Ellee’s post – and her discussion in the comments with Edelman’s David Brain – provides a good reflection on the appointment of the “controlled and assertive” Andy Coulson, former editor of the News of the World, as director of communications and planning for the Conservative party.
Personally, I am disappointed to see how readily journalists are employed in such senior roles. I appreciate they have a handle on the news/media agenda and possibly (though not always) good contacts with fellow journalists.
And, employing Coulson may have the advantage that other journalists believe he knows their job; although some may feel resentful of his new position (and salary), as with Alistair Campbell ultimately.
But, as David implies, there is a tendency for ex-journalists to take a press agentry perspective and chase headlines rather than understand the strategic approach which is required in counselling the leader of a major “brand”.

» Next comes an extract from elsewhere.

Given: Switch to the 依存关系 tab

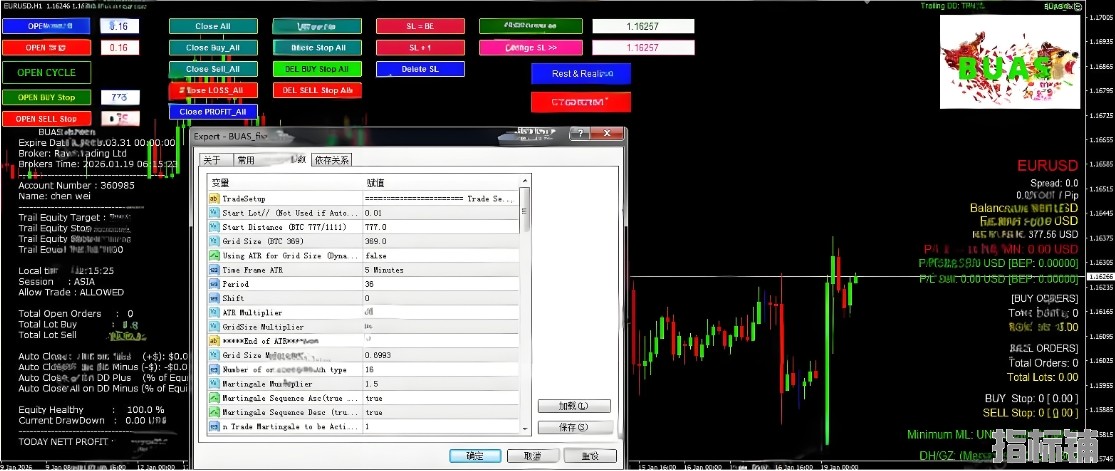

When former journalists enter PR at a senior level their role is to provide high level counsel, but this is based largely on a competency in practical news generation. They are in effect communications technicians but operating at a manager level (blurring the theoretical division familiar to any student of PR).
Most journalists – and many bosses – seem to believe that poacher-turned-gamekeeper (ie journo reborn as PR) is a great idea, but is it really? Yes, they will have good understanding of the media (although this can be from a particular perspective, in Coulson’s case, moving from a school-leaver’s reporting job at the Basildon Evening Echo to the Sun’s Bizarre show business desk and a career at News International) .

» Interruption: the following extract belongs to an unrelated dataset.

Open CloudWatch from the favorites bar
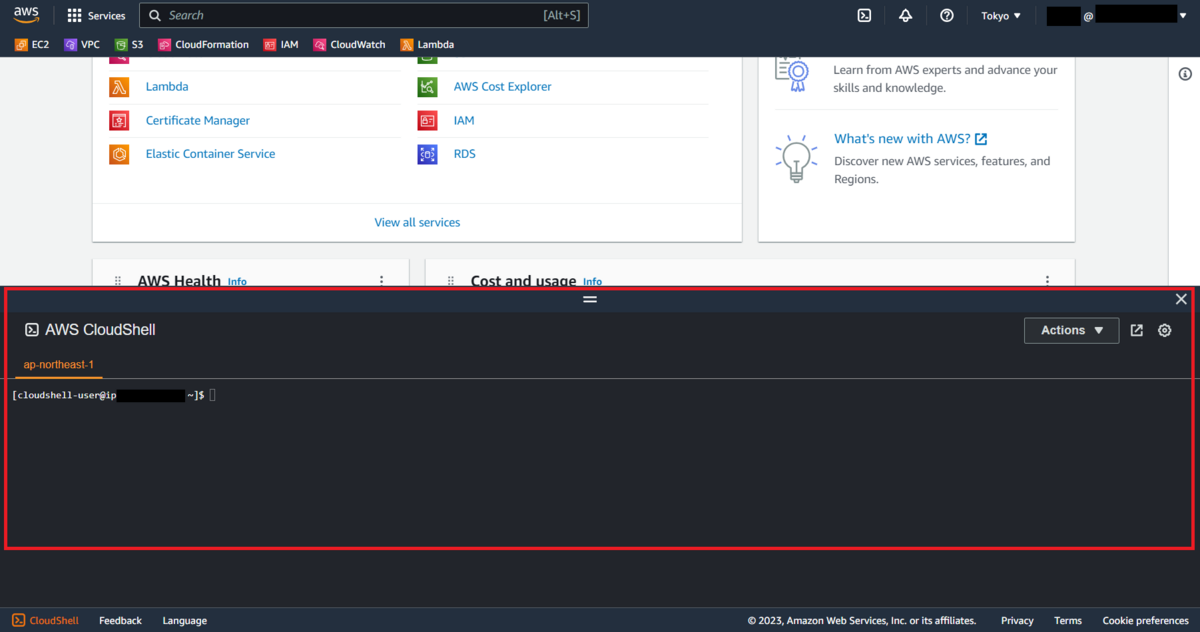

But, I’ve come across many former-journalists who view PR solely in terms of media relations, spin and puff (ironically when they “cross over”). They don’t recognise long-term perspectives, the importance of building key relationships, the dynamic online environment, the power of advocacy and activism, or the dangers of propaganda and rhetoric.
Yes, some ex-media make great PR practitioners but they are the ones who learn about management and the wider role of public relations.
Coulson may turn out to be one of those rare breed – after all, he was credited at the start of 2006 of emphasising campaigning news at the News of the World – and reducing the influence of Max Clifford.
Of course, as Max is no friend of the Tories (claiming his proudest achievements was: helping to bring down a government I found despicable by attaching the word “sleaze” to the word “Conservative”), Coulson can reflect that “your enemy is my enemy”.
Working for the Conservative party though, he’ll need to be making more friends than creating enemies in his new job. Something that those in public relations know very well.